1. Bouncing pingpong ball on top of golf ball

2. Disc and hoop rolling down the plane

3. Pendulum period versus amplitude

4. Merry-go-round

5. Slinky

6. Sliding bead on a rotating wire

7. Satellite in orbit

8. Wood block

9. Spinning light rod


Caveats

1. Bouncing pingpong ball on top of golf ball

The question did not tell students to assume that the golf ball was infinitely massive compared to the pingpong ball. A few students wrote on their answersheet that the answer depends on the mass.

One student thought that the golf ball and pingpong balls were held next to each other (instead of one atop the other) before being dropped.
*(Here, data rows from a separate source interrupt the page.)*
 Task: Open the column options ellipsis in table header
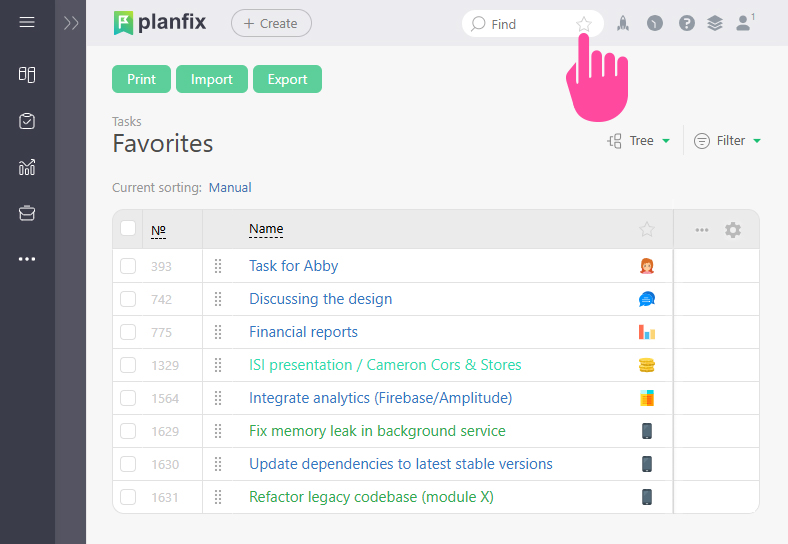[x=702, y=230]
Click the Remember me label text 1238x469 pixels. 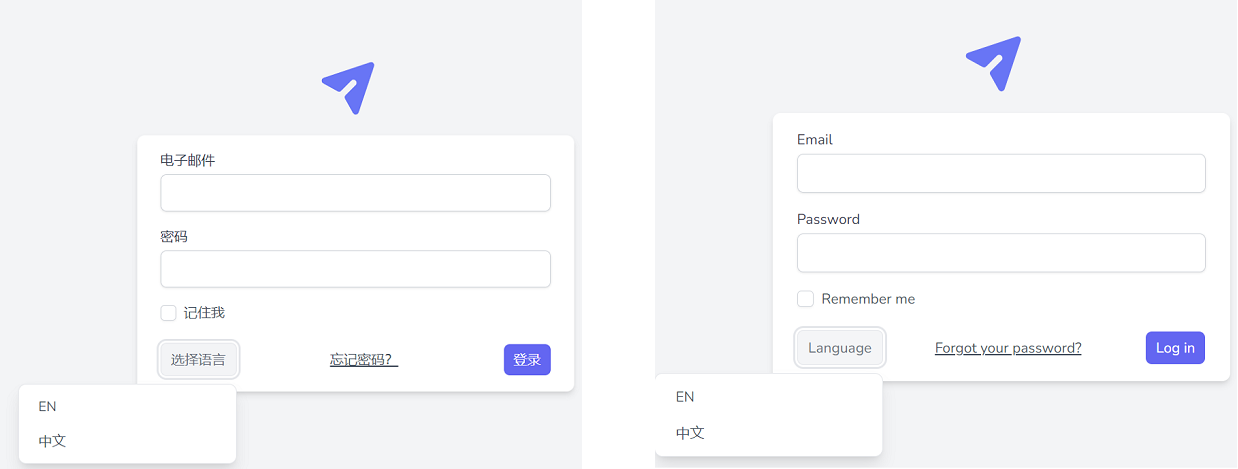868,299
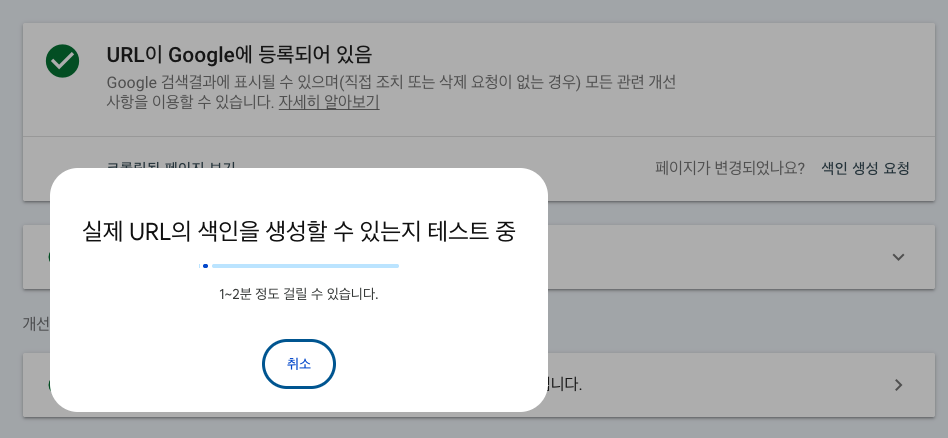The width and height of the screenshot is (948, 438).
Task: Click the dialog title 실제 URL의 색인을 생성할 수 있는지 테스트 중
Action: click(299, 231)
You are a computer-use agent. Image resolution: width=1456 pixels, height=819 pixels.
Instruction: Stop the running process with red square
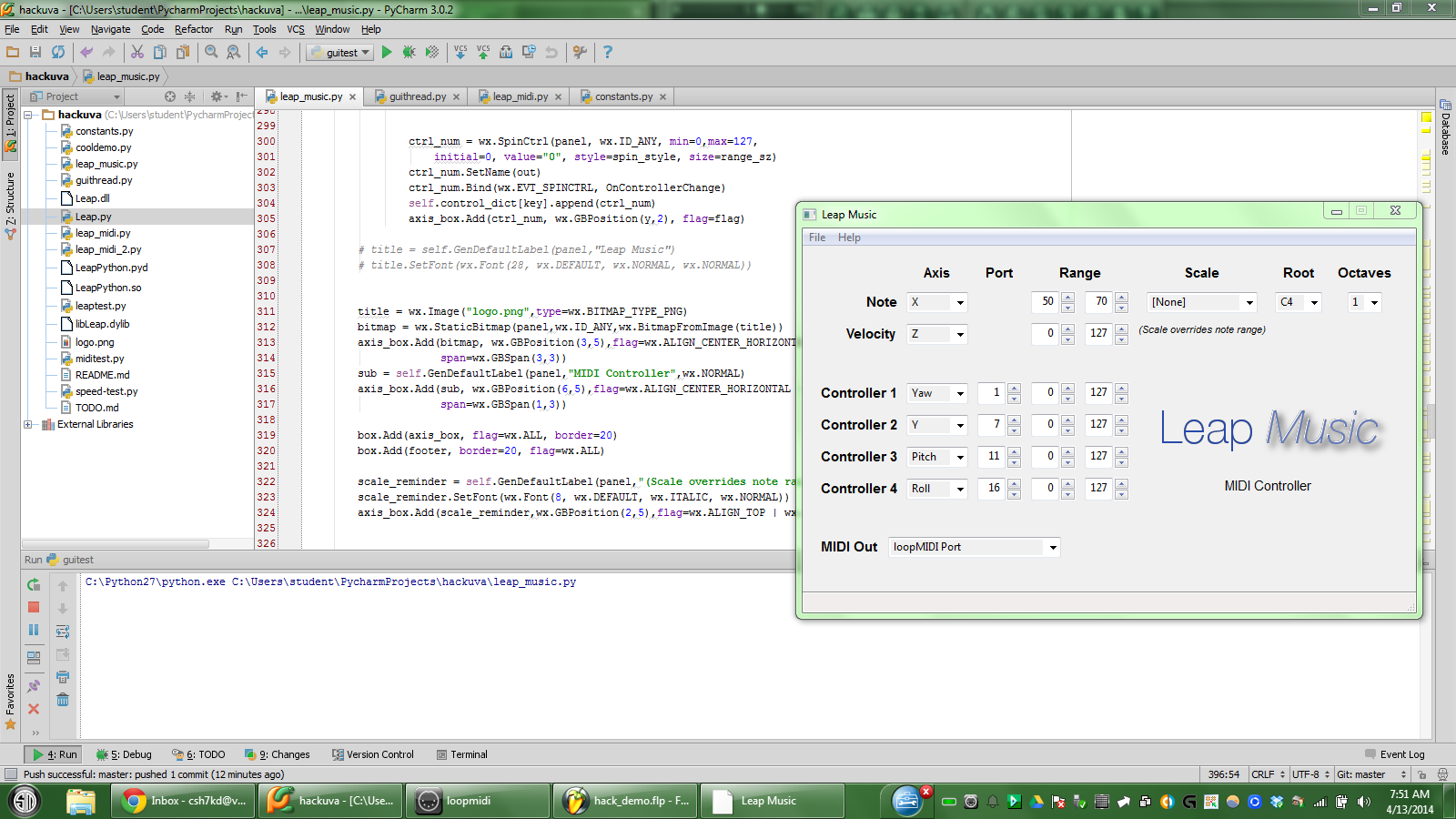[x=34, y=607]
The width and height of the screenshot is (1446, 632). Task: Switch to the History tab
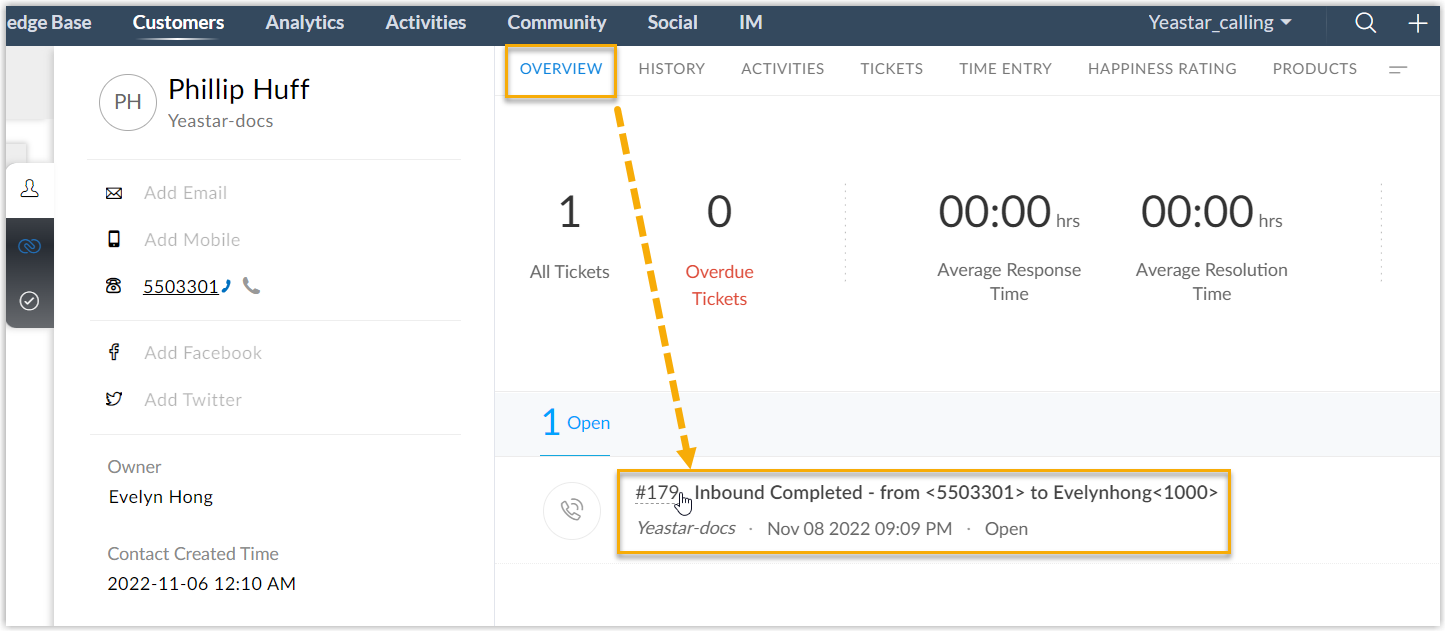[x=671, y=69]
3. Pendulum period versus amplitude

We counted the flat curve as a correct answer, even though the period increases as the amplitude increases. But how much it increases was not obvious, and students may have had trouble with the scales on the graph not being obvious. The correct `up curve' graph should have been generated from the analytic solution.

4. Merry-go-round

Students who said `neither' may have been worried about the rotation of the earth. The phrase `when viewed from above' was designed to make the vertical falling irrelevant, but it may have confused students into using the earth frame only (it is easier to imagine an earth-frame view from above than a merry-go-round-frame view from above).

8. Wood block

While demonstrating the tapping tone, I (Sanjoy) held the wood block at the end instead of nearer to the middle, where the node is. So the resulting note was not pure. This mistake may have prevented students from understanding how the wood block makes a sound. On the other hand, almost everyone misunderstands this point, even with a proper demonstration (most people think that the note is generated by internal sound waves in the wood block).